__WHAT YOU HAVE TO DO__.
Reproduce the records below verbatim, beginning at the line that contains "Click the green" and stopping after the line that contains "pyautogui.click(x=1473, y=47)".

— start —

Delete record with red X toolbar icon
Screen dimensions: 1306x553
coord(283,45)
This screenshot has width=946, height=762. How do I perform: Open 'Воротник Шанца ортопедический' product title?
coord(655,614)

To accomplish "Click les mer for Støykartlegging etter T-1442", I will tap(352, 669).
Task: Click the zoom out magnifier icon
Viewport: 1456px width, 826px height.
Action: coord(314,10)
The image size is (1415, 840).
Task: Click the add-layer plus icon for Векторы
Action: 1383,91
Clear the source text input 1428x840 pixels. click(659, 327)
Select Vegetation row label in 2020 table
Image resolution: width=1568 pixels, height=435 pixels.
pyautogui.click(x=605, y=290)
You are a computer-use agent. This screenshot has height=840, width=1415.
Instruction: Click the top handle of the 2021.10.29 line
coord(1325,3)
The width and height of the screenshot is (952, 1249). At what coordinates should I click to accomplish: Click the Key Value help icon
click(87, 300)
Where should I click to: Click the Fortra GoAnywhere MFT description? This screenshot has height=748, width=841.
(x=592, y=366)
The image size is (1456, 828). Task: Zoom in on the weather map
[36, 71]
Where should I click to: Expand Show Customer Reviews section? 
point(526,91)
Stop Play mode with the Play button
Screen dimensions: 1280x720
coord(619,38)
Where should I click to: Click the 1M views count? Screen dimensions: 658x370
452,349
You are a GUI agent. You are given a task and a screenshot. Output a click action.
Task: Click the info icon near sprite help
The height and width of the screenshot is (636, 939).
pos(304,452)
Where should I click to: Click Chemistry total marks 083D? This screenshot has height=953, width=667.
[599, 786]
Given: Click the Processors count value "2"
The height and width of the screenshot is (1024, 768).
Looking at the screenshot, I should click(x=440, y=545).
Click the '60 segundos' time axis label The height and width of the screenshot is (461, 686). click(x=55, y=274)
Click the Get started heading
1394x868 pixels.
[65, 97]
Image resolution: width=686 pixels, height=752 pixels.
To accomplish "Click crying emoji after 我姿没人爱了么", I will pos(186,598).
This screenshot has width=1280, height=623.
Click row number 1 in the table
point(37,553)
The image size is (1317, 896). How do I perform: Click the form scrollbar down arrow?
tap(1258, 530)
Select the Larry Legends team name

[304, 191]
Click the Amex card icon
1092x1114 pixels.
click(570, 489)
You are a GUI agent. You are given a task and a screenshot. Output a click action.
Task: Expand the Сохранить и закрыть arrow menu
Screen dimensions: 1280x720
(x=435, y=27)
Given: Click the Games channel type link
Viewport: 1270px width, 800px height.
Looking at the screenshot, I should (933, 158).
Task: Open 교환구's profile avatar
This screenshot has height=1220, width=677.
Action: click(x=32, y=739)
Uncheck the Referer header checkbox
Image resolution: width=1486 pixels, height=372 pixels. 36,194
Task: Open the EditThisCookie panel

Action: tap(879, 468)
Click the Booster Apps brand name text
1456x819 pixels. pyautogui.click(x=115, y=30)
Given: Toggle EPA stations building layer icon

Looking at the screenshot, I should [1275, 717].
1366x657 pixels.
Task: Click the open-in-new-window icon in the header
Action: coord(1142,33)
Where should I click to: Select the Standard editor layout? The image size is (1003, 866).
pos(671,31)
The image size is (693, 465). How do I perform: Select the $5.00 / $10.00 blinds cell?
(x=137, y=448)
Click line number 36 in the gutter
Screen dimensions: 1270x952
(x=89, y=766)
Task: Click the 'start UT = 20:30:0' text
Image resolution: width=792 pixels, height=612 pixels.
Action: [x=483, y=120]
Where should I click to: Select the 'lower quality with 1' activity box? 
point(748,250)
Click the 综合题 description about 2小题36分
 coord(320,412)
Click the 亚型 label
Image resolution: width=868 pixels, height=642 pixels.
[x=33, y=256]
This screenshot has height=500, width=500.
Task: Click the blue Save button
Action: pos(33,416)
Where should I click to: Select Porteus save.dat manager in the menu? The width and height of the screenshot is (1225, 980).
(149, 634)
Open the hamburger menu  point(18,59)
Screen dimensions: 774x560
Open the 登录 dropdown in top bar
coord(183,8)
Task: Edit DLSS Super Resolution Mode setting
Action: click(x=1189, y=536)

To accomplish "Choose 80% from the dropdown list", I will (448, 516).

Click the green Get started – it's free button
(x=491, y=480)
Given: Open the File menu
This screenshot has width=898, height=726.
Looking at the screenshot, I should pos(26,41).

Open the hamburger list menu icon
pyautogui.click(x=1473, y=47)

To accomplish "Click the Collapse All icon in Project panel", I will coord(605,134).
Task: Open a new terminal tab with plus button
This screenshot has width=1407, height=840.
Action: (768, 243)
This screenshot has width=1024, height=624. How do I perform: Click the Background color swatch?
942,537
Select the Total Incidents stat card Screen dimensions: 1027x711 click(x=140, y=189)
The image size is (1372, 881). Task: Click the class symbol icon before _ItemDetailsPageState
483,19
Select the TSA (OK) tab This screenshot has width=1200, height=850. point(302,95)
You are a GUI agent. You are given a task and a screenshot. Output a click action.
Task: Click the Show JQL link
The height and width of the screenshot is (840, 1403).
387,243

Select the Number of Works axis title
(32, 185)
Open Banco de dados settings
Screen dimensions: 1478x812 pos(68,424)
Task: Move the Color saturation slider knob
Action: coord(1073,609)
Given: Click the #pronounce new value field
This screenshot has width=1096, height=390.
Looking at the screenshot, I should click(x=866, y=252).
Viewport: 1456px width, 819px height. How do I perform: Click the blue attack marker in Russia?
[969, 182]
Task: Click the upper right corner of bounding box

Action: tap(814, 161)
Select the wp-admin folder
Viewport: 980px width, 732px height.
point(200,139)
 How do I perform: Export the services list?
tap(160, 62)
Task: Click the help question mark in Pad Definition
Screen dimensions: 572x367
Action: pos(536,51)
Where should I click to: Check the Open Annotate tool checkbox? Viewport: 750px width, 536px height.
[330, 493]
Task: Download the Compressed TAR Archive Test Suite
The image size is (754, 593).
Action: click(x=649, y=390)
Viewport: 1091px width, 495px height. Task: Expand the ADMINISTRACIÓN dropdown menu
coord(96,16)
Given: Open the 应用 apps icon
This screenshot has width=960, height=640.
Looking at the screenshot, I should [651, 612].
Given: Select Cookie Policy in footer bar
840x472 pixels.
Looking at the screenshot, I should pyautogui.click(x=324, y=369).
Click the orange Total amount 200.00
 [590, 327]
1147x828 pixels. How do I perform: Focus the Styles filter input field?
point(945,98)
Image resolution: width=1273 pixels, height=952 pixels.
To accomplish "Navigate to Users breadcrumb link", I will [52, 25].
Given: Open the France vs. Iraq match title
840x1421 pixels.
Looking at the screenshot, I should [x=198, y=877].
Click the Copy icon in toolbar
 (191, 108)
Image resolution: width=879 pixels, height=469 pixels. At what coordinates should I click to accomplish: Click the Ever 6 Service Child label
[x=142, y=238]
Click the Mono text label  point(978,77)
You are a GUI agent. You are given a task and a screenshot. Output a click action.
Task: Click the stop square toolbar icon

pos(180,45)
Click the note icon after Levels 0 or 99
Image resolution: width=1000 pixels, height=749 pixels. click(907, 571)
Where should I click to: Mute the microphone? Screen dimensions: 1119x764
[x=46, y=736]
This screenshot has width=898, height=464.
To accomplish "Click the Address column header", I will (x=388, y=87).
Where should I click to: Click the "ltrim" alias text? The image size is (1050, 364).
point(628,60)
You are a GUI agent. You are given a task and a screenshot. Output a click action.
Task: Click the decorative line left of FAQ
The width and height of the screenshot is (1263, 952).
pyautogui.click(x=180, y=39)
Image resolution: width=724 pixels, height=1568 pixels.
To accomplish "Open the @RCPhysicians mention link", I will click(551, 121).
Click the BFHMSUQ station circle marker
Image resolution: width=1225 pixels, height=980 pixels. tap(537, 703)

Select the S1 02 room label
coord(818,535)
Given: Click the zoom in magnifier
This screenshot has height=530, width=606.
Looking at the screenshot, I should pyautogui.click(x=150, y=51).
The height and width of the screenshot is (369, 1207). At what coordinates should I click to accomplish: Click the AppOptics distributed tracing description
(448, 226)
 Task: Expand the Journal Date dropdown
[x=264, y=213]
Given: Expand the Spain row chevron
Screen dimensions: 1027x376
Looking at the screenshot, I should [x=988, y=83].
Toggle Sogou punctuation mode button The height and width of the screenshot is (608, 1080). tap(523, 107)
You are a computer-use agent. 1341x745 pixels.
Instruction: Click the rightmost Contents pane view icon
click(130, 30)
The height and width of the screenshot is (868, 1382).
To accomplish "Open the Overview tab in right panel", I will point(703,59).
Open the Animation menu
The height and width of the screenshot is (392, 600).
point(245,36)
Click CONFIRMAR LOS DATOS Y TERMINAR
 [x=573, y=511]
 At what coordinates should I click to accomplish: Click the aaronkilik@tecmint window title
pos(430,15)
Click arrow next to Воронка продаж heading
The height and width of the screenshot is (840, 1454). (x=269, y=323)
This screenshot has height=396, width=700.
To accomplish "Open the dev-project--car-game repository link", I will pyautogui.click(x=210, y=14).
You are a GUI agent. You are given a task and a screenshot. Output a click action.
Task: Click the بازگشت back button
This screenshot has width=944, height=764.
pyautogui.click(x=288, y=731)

— end —

__RESULT FOR THIS TASK__.
Click the green Get started – it's free button
(x=491, y=480)
Given: Open the File menu
This screenshot has width=898, height=726.
Looking at the screenshot, I should pos(26,41).

Open the hamburger list menu icon
pyautogui.click(x=1473, y=47)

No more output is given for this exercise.